En déduire \[\hat\beta_j(\lambda)=\mathbb X_j^tY\left(1-\frac{\lambda}{2|\mathbb X_j^tY|}\right)_+,\quad j=1,\dots,p\] où \((x)_+=\max(x,0)\). Interpréter ce résultat.
On obtient donc \[\hat\beta_j(\lambda)=\mathbb X_j^tY-\frac{\lambda}{2}\,\frac{\mathbb X_j^tY}{|\mathbb X_j^tY|}=\mathbb X_j^tY\left(1-\frac{\lambda}{2|\mathbb X_j^tY|}\right)\] si \(\mathbb X_j^tY\geq \frac{\lambda}{2}\) et \(\hat\beta_j(\lambda)=0\) sinon. D’où \[\hat\beta_j(\lambda)=\mathbb X_j^tY\left(1-\frac{\lambda}{2|\mathbb X_j^tY|}\right)_+,\quad j=1,\dots,d.\]
Exercice 3.3 (Unicité de l’estimateur lasso) Cet exercice est inspiré de Giraud (2015).

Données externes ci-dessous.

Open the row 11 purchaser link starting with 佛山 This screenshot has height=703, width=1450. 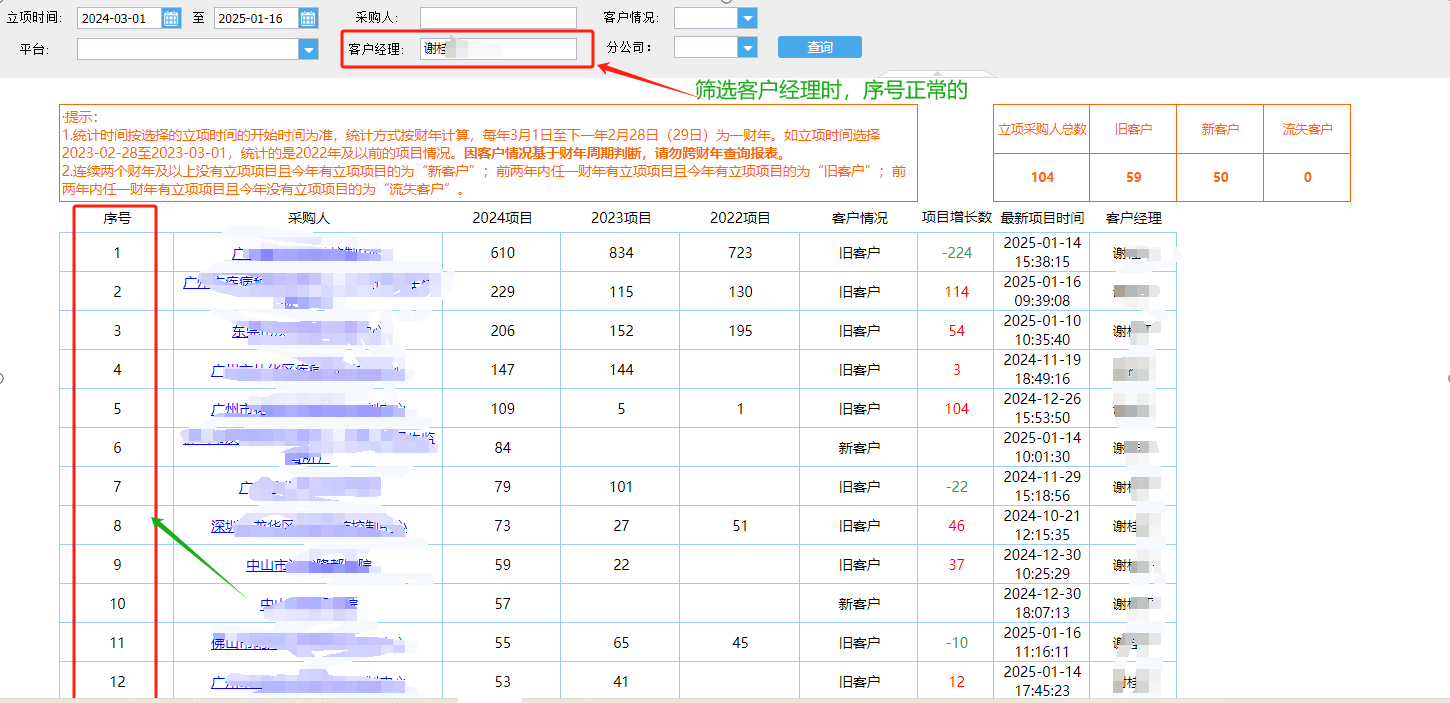point(228,643)
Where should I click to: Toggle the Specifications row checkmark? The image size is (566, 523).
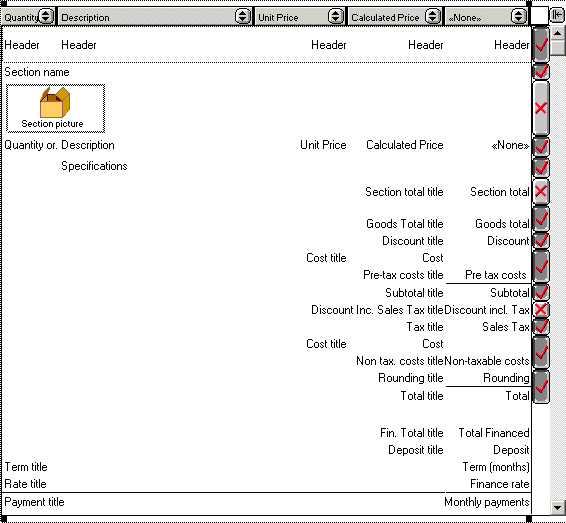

Soit \(\hat\beta^{1}(\lambda)\) et \(\hat\beta^{2}(\lambda)\) deux solutions qui minimisent l’Équation 3.2. Soit \(\hat\beta=(\hat\beta^{1}(\lambda)+\hat\beta^{2}(\lambda))/2\).

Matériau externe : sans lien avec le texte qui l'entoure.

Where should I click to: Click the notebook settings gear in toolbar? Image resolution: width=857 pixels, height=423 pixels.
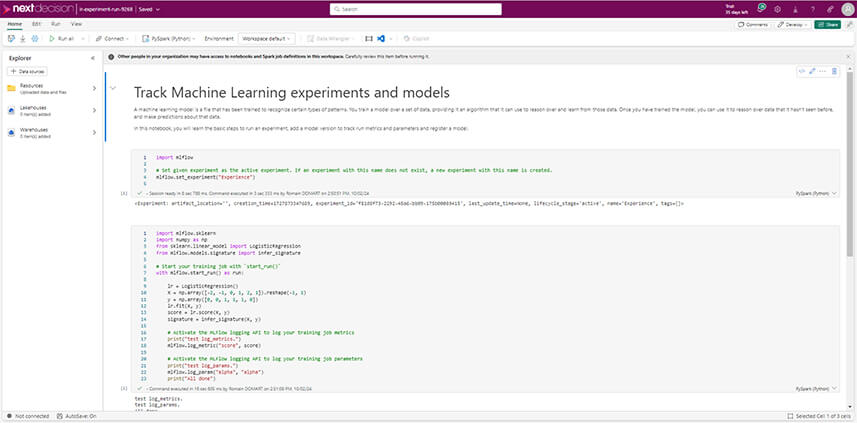click(x=36, y=38)
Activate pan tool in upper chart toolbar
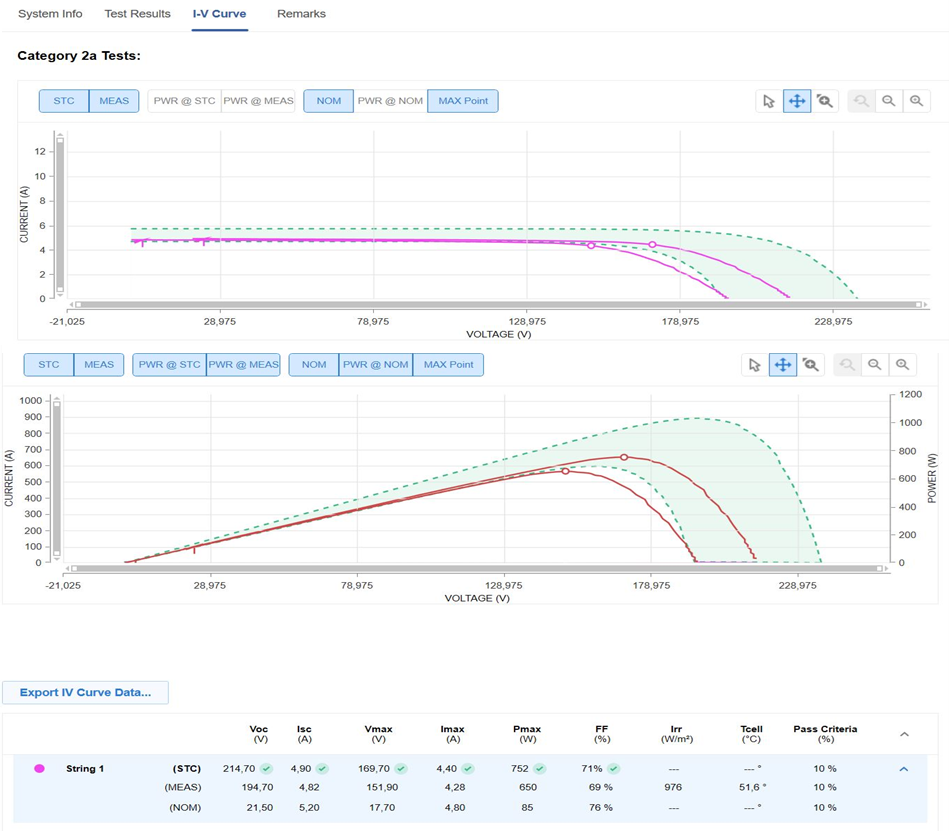The width and height of the screenshot is (949, 831). tap(797, 101)
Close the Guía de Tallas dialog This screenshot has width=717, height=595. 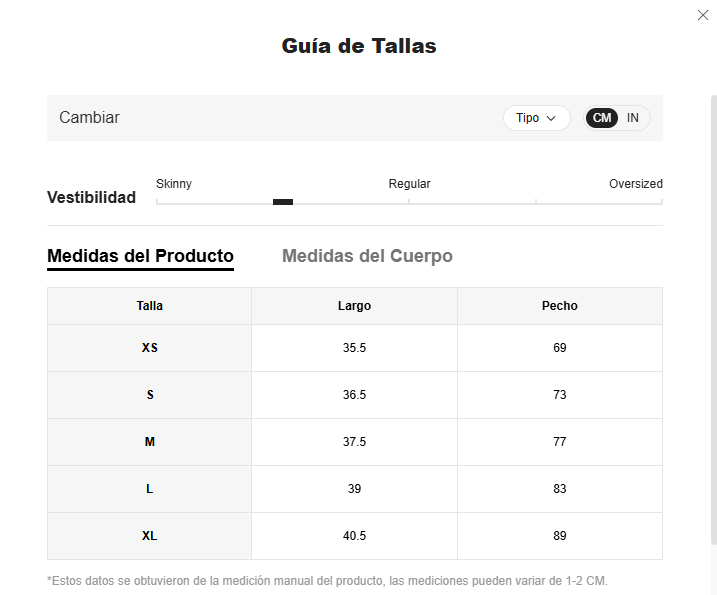[x=703, y=15]
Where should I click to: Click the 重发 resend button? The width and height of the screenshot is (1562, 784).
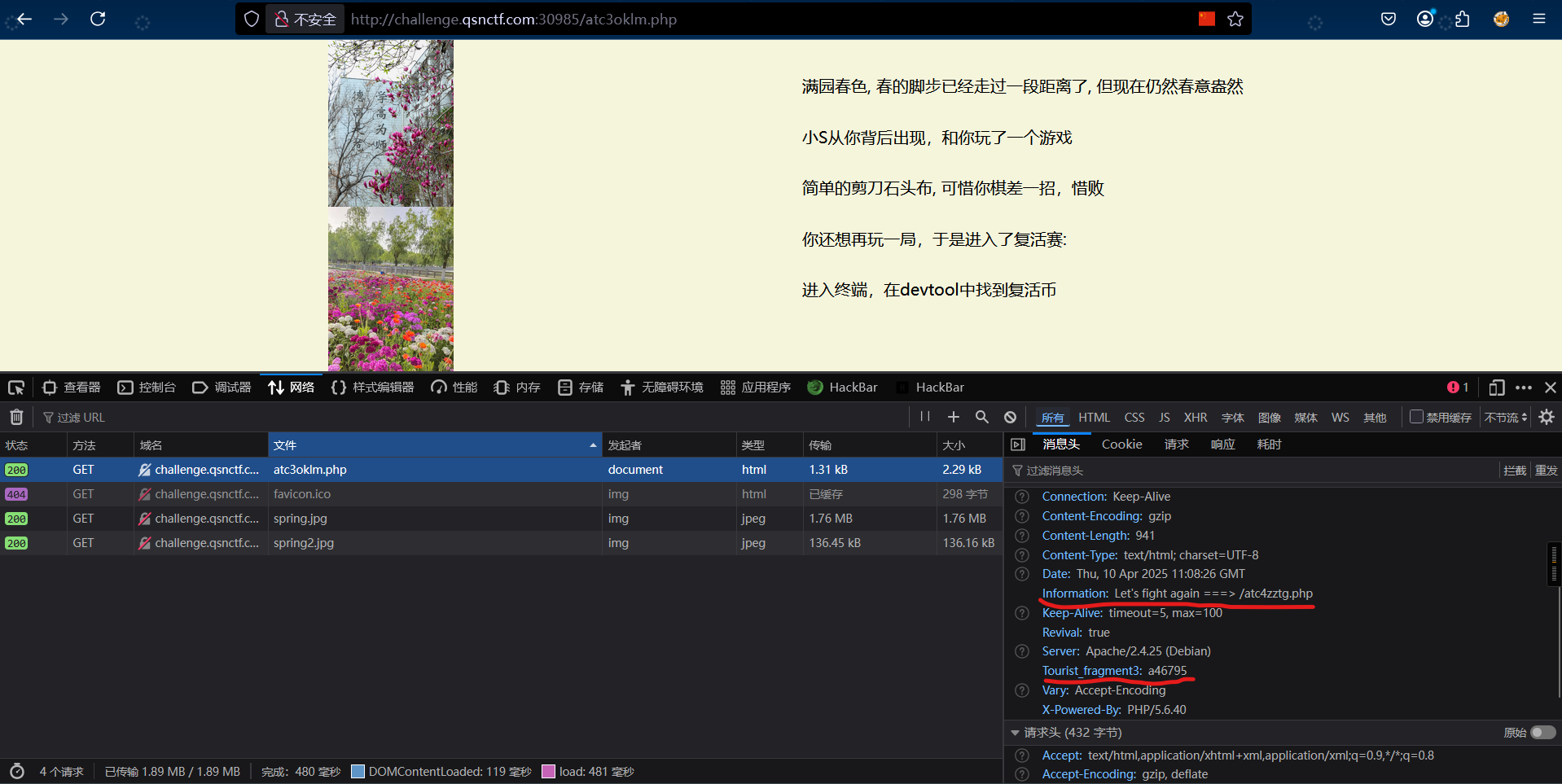click(1546, 471)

Montrer que si \(\mathbb X \hat\beta^{1}(\lambda)\neq\mathbb X \hat\beta^{2}(\lambda)\) alors \[\|\mathbb Y-\mathbb X\hat\beta\|_2^2+\lambda\|\hat\beta\|_1<\frac{1}{2}\left(\|\mathbb Y-\mathbb X\hat\beta^1(\lambda)\|_2^2+\lambda\|\hat\beta^1(\lambda)\|_1+\|\mathbb Y-\mathbb X\hat\beta^2(\lambda)\|_2^2+\lambda\|\hat\beta^2(\lambda)\|_1\right).\] On pourra utiliser la convexité (forte) de \(x\mapsto\|x\|_2^2\).
On a
\[ \begin{aligned} \|\mathbb Y-\mathbb X\hat\beta\|_2^2+\lambda\|\hat\beta\|_1= & \left\|\frac{1}{2}(\mathbb Y-\mathbb X\hat\beta^1(\lambda))+\frac{1}{2}(\mathbb Y-\mathbb X\hat\beta^2(\lambda))\right\|_2^2+\lambda\left\|\frac{1}{2}(\hat\beta^1(\lambda)+\hat\beta^2(\lambda))\right\|_1 \\ < & \frac{1}{2}\left\|\mathbb Y-\mathbb X\hat\beta^1(\lambda))\right\|_2^2+\frac{1}{2}\left\|\mathbb Y-\mathbb X\hat\beta^2(\lambda))\right\|_2^2+\frac{1}{2}\lambda\|\hat\beta^1(\lambda)\|_1+\frac{1}{2}\lambda\|\hat\beta^2(\lambda)\|_1 \end{aligned} \] en utilisant la stricte convexité de \(x\mapsto\|x\|_2^2\) et l’inégalité triangulaire.
En déduire que \(\mathbb X \hat\beta^{1}(\lambda)=\mathbb X \hat\beta^{2}(\lambda)\).
Donc si \(\mathbb X \hat\beta^{1}(\lambda)\neq\mathbb X \hat\beta^{2}(\lambda)\) alors \[\|\mathbb Y-\mathbb X\hat\beta\|_2^2+\lambda\|\hat\beta\|_1< \|\mathbb Y-\mathbb X\hat\beta^1(\lambda)\|_2^2+\lambda\|\hat\beta^1(\lambda)\|_1\] ce qui est impossible par définition de \(\hat\beta^1(\lambda)\).